Uma das principais discussões foi sobre usar o termo aborto legal —alguns defendem que é, outros dizem que continua sendo um crime, mas que não é passível de punição, e não poderia ser chamado de legal por isso.
Boneco de tamanho de feto e fake news.
Conhecido por ter criado um projeto de lei conhecido como “bolsa-estupro”, o que garantiria à vítima de estupro um pagamento para não abortar e criar o filho, o senador Eduardo Girão (Podemos-CE) também esteve na audiência. Em dado momento, mostrou um boneco de um feto, dizendo que aquele era o tamanho alcançado aos sete meses de gestação —o mesmo tempo que a menina de 11 anos estuprada em Santa Catarina tinha na época de seu abortamento. Falou, ainda, que o “estuprador, entre aspas, era um menino de 13 anos de idade, informação que foi escondida da população brasileira”. Usou o argumento para defender que não havia direito ao aborto nesse caso, mas o fato é incorreto. Segundo a lei, qualquer contato sexual envolvendo menores de 14 anos é estupro de vulnerável.

LINHAS EXTRAÍDAS

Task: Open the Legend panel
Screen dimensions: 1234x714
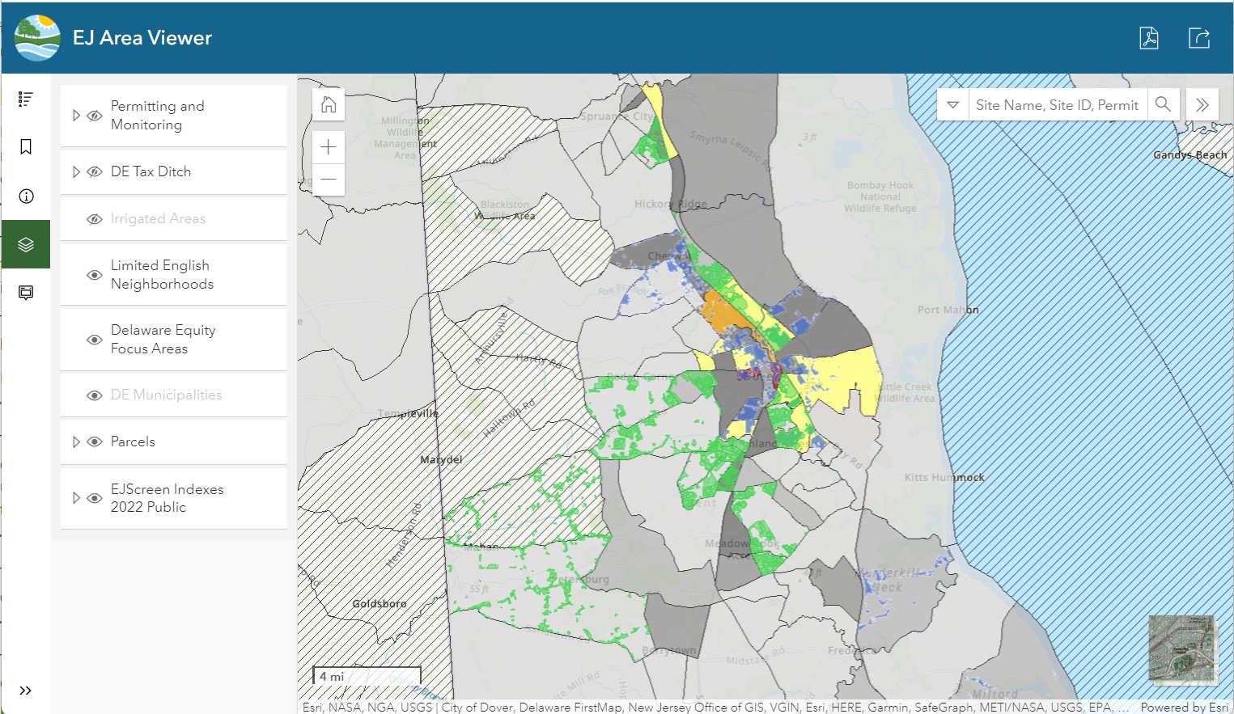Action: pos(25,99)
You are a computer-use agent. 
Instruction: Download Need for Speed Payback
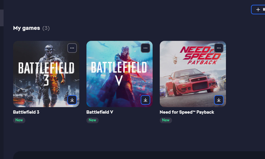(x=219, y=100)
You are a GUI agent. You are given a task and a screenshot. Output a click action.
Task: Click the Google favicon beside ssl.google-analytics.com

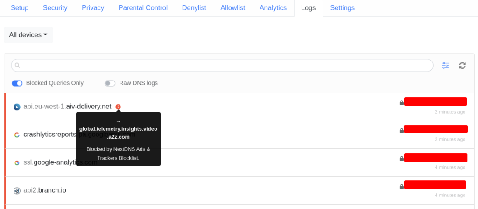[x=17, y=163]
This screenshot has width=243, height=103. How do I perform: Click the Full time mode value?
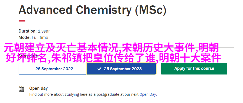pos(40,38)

EXERCÍCIO
Escreva a continuação do texto sobre a audiência que discutiu o aborto legal, começando logo depois da última frase mostrada.

RESPOSTA
A deputada Bia Kicis disse, durante a audiência, que o que aconteceu com a menina em Santa Catarina não pode ser considerado aborto e que o Ministério Público não tem atribuição para obrigar médico nenhum a fazer o procedimento. Nesse caso, o MPF (Ministério Público Federal) recomendou o procedimento após o hospital se negar a interromper a gestação quando a garota estava na 22ª semana.
Kicis alegou que muitas mulheres dizem ser vítimas de estupro de forma mentirosa para conseguir interromper a gestação, mas não apresentou dados que comprovem a informação, dizendo apenas que, quando acompanhou o assunto no Ministério da Saúde, “a gente via falsas afirmações de estupro”.
Ela também afirmou que não apoia a liberação do aborto, mas disse que entende e respeita a decisão das mulheres que, de fato, sofreram estupro ou que estão com a vida em risco, de tomar uma decisão dessa assistida por um médico preparado pra acompanhá-la.
Exigência de grupo contrário é pela revogação da cartilha
A deputada federal Sâmia Bomfim (PSOL – SP), que alegou não ter sido convidada para o evento, por isso chegou apenas no final, também falou. “Fico completamente enojada, revoltada e desgostosa de saber que tem dinheiro público sendo usado para promover a misoginia e o ódio às mulheres e as meninas brasileiras. Dinheiro esse que não está sendo usado para prevenir a violência contra as mulheres.”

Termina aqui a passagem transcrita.